Mixed-Metal Coordination Cages Constructed with Pyridyl-Functionalized β-Diketonate Metalloligands: Syntheses, Structures and Host-Guest Properties

Abstract

The design and synthesis of mixed-metal coordination cages, which can act as hosts to encapsule guest molecules, is a subject of intensive research, and the utilization of metalloligand is an effective method to construct a designed heterometallic architecture. Herein, a series of heterometallic cages with half-sandwich Rh, Ir and Ru fragments using CuII-metalloligand as a building block by a stepwise approach is reported. The cavity sizes of the cages could be controlled easily by the lengths of the organic ligands.

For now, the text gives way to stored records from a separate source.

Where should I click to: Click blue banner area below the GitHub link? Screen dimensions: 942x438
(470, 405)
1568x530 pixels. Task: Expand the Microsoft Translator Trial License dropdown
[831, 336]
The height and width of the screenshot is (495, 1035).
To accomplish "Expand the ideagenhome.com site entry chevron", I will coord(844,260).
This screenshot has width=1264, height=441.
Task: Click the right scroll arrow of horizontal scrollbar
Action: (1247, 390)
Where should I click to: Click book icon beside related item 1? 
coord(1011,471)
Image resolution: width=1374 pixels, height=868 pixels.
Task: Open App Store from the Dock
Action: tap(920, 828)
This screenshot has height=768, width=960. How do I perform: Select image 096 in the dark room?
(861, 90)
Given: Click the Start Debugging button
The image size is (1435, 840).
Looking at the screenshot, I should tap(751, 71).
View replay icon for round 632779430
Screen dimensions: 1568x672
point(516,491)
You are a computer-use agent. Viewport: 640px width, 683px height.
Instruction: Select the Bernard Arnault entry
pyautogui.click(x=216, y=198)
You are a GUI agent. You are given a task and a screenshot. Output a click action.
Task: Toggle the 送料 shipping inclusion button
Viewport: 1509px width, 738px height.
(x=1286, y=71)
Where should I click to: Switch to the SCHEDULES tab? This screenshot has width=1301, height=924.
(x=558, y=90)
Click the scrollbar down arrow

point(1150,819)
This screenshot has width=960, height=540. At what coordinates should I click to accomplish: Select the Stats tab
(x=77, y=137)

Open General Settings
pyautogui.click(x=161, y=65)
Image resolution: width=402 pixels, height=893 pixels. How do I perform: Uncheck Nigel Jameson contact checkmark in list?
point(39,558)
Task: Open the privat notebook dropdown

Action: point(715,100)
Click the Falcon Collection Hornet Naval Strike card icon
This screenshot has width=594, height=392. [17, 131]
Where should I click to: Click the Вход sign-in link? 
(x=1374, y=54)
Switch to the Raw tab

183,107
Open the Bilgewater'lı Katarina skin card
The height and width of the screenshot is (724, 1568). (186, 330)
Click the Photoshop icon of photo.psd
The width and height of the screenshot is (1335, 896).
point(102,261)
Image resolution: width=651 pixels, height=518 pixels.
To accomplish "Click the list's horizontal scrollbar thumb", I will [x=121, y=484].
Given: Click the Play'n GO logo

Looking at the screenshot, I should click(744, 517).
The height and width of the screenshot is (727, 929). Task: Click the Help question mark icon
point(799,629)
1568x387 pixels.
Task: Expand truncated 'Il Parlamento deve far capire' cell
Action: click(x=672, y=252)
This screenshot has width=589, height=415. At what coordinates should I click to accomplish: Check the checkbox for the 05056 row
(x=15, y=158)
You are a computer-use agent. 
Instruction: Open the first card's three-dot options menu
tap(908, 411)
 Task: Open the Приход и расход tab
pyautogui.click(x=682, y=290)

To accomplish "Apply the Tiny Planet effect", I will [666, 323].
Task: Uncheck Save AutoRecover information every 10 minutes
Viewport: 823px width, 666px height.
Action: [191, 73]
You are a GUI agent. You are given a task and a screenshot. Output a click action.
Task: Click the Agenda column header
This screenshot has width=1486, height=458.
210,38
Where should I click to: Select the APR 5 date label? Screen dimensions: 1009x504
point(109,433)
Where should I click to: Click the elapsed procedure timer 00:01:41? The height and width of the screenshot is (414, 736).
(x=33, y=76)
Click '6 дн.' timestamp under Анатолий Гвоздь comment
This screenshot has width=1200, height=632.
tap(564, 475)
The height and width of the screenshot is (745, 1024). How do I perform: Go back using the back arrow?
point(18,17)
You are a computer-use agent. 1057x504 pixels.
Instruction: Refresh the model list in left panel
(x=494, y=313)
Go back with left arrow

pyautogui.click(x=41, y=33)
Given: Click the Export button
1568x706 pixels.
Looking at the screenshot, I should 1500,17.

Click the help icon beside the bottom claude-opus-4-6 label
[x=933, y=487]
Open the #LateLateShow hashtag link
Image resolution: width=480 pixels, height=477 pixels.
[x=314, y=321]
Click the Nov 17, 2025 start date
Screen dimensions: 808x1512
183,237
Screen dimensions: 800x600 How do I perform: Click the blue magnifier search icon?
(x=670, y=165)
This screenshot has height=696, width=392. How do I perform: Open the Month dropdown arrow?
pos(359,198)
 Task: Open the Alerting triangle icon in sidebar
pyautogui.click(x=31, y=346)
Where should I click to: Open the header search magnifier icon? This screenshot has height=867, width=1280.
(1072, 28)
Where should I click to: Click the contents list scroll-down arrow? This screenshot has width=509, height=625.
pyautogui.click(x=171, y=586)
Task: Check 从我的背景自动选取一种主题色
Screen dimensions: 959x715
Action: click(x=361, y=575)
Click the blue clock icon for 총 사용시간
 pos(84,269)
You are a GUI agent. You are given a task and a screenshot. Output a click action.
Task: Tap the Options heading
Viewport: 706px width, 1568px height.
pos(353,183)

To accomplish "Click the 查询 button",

Because the metalloligands in the oxalate-based cage are somewhat distorted and concave, there are weak Cu...O interactions in the molecules, forming a binuclear copper unit. By increasing the height of the cages using longer ligands, 2,5-dichloro-3,6-dihydroxy-1,4-benzoquinone (H2CA), the organometallic boxes display interesting host-guest behavior, which are made large enough to accommodate some large molecules, such as pyrene and [Pt(acac)2]. Interestingly, the heterometallic cage with larger cavity size can transfer into a homometallic hexanuclear prism in the presence of pyrazine.